How often this occurs in marriages.  David's wife Michal at one time loved him so much she would defy her own father to help him escape his wrath.  But there would come a time when she would see him in another light and "despise him in her heart". (2 Samuel 6:16) 


It is a sad thing to see love seemingly vanish into thin air!  Sadly, even Christians suffer broken relationships, although many are seldom honest enough to admit they no longer love one another.  Instead, we skillfully mask it over by a "gradual withdrawal" and let our former friendships dry up like a stream of water.  We do it by less frequent visits or phone calls, or by avoiding one another with excuses that usually say, "Oh, I can't today, I have to.." or becoming increasingly involved with a "new interest".



The Bible exhorts us through many scriptures not to allow divisions and broken fellowships.

    "Be of the same mind one toward another.."(Romans 12:16)

    "Be likeminded, having the same love, being of one accord, of one mind.  Let nothing

       be done through strife or vainglory: but in lowlines of mind let each esteem other

       better than themselves.  Look not every man on his own things, but every man also on

       the things of others.  Let this mind be in you, which was also in Christ Jesus.."(Phil 2)

      Finally, be ye all of one mind, having compassion one of another, love as brethren,

       be pitiful, be courteous, not rendering evil for evil, or railing for railing" but

       contrariwise blessing.."(1 Peter 3:8)


Paul went to great lengths to teach about this subject to the Corinthian church, that "all the members should have the same care one for another". If we are in a broken relationship, we are either the VICTIM or the INSTIGATOR.  Onewithdraws himself, the other is cast aside.  As a victim, we will feel wounded and grieved.
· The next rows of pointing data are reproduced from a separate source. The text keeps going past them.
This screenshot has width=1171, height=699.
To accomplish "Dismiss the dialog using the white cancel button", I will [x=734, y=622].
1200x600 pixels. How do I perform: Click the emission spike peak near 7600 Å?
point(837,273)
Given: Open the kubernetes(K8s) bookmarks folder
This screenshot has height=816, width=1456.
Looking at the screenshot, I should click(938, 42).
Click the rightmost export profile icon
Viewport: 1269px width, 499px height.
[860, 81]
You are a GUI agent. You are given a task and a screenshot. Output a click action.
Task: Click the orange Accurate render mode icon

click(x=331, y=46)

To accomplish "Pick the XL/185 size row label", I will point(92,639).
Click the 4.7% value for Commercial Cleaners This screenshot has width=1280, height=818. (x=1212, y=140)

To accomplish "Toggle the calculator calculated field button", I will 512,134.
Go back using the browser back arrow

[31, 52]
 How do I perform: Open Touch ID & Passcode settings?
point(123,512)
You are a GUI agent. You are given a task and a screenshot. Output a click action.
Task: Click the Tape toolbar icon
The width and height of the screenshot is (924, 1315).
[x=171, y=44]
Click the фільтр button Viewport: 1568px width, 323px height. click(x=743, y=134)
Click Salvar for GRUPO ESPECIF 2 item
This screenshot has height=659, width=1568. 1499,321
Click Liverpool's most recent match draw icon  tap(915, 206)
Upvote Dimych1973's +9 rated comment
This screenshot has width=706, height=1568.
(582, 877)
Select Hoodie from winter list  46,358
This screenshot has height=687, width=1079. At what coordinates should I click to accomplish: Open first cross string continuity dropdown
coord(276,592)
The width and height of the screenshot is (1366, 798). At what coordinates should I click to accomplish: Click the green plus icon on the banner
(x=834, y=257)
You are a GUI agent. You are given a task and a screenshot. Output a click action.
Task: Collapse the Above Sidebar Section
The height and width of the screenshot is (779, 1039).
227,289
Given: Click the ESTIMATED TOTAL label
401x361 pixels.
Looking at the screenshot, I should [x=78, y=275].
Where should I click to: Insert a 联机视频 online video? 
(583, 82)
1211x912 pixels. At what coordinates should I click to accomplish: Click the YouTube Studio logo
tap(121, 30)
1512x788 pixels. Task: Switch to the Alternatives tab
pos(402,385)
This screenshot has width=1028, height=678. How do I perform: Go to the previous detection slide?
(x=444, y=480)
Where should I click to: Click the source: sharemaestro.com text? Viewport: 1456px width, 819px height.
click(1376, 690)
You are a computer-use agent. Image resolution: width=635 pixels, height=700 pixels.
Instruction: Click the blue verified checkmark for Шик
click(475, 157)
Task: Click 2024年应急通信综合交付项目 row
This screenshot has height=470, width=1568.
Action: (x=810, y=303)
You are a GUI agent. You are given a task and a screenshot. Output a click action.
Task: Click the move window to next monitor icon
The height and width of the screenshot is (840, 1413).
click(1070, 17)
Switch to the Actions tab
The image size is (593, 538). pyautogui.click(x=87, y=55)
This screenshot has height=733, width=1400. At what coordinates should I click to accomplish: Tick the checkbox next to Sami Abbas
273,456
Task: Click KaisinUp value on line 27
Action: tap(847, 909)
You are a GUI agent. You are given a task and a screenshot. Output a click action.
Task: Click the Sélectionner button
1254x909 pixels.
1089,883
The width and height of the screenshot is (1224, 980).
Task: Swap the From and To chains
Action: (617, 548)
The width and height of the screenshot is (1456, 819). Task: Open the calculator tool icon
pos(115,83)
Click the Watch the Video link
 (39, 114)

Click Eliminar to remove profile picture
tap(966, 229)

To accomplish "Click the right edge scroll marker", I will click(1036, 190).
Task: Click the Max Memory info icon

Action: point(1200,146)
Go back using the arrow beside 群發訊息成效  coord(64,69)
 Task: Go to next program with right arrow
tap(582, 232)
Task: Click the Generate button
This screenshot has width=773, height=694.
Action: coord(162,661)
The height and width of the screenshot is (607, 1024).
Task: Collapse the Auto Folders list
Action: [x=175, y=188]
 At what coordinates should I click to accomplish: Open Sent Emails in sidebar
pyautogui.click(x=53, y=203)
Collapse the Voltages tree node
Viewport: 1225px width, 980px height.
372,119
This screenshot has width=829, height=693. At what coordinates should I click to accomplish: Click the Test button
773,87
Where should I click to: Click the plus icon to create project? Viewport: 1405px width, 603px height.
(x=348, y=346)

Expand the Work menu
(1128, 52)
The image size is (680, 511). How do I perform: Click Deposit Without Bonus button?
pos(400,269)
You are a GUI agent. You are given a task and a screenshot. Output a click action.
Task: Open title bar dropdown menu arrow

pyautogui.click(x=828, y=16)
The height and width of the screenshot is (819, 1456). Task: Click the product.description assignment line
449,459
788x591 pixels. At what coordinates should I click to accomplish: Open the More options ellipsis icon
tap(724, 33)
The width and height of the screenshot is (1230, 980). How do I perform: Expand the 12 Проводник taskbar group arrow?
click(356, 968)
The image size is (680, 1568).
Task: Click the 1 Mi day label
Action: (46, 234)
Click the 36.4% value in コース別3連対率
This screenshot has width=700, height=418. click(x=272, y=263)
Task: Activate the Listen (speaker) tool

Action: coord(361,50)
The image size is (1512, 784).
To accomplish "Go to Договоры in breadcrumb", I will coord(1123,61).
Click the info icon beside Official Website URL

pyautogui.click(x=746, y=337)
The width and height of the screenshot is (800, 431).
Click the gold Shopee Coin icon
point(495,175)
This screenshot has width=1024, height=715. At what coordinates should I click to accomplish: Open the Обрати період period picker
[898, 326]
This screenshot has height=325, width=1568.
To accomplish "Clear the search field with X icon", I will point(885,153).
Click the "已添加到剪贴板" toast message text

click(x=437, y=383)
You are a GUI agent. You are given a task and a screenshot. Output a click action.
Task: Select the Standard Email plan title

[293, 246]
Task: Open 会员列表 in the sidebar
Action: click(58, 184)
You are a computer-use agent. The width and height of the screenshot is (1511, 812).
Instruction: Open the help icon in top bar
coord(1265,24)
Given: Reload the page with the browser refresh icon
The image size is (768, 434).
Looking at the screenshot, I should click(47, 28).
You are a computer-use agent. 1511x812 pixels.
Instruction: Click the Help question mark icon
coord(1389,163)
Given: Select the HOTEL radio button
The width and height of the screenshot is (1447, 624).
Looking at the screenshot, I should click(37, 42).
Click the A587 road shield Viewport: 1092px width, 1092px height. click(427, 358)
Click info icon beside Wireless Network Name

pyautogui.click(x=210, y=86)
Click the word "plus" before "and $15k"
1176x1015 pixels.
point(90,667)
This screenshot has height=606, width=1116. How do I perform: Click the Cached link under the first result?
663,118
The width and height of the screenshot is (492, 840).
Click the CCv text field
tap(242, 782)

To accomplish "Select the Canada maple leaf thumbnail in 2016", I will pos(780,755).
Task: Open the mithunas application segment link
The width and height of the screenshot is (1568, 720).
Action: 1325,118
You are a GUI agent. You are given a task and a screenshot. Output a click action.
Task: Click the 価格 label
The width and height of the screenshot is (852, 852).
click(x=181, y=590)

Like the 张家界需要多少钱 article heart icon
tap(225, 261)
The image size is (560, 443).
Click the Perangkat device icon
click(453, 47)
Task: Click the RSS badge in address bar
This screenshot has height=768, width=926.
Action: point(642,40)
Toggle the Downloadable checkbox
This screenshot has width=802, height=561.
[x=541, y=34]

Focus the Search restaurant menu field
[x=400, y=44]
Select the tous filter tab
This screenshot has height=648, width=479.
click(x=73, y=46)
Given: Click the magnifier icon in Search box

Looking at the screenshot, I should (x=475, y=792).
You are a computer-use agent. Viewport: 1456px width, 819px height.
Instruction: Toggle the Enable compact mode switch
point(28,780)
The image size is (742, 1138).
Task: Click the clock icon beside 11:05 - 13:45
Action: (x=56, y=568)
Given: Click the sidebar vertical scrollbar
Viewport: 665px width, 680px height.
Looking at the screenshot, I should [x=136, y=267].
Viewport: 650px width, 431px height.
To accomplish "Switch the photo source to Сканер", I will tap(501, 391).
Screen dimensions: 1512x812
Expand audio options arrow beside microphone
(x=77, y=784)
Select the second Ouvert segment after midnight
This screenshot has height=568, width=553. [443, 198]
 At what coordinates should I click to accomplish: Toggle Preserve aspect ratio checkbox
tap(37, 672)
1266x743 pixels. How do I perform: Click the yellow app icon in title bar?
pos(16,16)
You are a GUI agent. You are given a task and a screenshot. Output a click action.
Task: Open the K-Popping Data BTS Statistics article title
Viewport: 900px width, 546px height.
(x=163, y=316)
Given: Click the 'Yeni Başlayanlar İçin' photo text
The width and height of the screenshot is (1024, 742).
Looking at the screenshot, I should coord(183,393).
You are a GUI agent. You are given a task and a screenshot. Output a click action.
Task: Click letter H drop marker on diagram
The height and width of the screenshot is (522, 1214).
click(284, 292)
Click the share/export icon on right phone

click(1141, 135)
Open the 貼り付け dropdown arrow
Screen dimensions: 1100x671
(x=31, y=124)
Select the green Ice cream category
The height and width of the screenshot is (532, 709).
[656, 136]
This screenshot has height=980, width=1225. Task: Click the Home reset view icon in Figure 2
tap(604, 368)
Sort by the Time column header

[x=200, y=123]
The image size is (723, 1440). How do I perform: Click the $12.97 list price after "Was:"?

We must be careful that we do not allow Satan to attack our thoughts. "A brother offended is harder to be won than a strong city: and their contentions are like the bars of a castle". Proverbs 18:19)


How easy it is to feel self pity over rejection!  Jesus spoke of it, "Blessed are ye when men shall hate you, and when they shall separate you from their company..."   Paul knew what that felt like.  He wrote in 2 Timothy: "no man stood with me, but all men forsook me".  But as he also added, "nothwithstanding, the Lord stood with me".  Jesus never forsakes us!  We must remain strong during such trials and not allow roots of bitterness to implant in us.


"A friend loveth at all times" (Proverbs 17:17)  Not just when things are good, but in the bad and difficult times as well.  We are to pray for those who despitefully use us, love them as always, for it is nothing hard to love those who loves us in return.


Suppose we ourselves have been guilty of breaking off the fellowship of another brother or sister?  If we are Christ-like, we will begin to examine what happened to that strong love we once had.  Did we turn our hearts away because we found a "replacement"?  The Lord became angry with Solomon "because his heart was turned from the Lord God of Israel". He turned away from the Living God and gave his heart to other gods.  We must never forget that to love God means we must love each other.  Jesus put a far more stringent requirement upon us than Solomon ever experienced.  He taught us that if we say we truly love and serve Him, we cannot be his servants unless we are serving one another in love.

    "Then shall they also answer him saying, Lord, when saw we thee hungry, or athirst, or a stranger, or naked, or sick, or in prison, and did not minister unto thee? Then shall he answer them, saying, Verily I say unto you, inasmuch as ye did it not to one of the least of these, ye did it not to me.". (Matthew 25:44)

When Jesus washed the disciple's feet, he illustrated this point dramatically.


It would be hard to justify a calloused heart before God.  We are "calloused" when we do not care enough to see broken relationships restored.  No matter our claims to Christ, a good indication of our true spiritual condition would be to ask ourselves if we are grieved inside enough to do anything about it.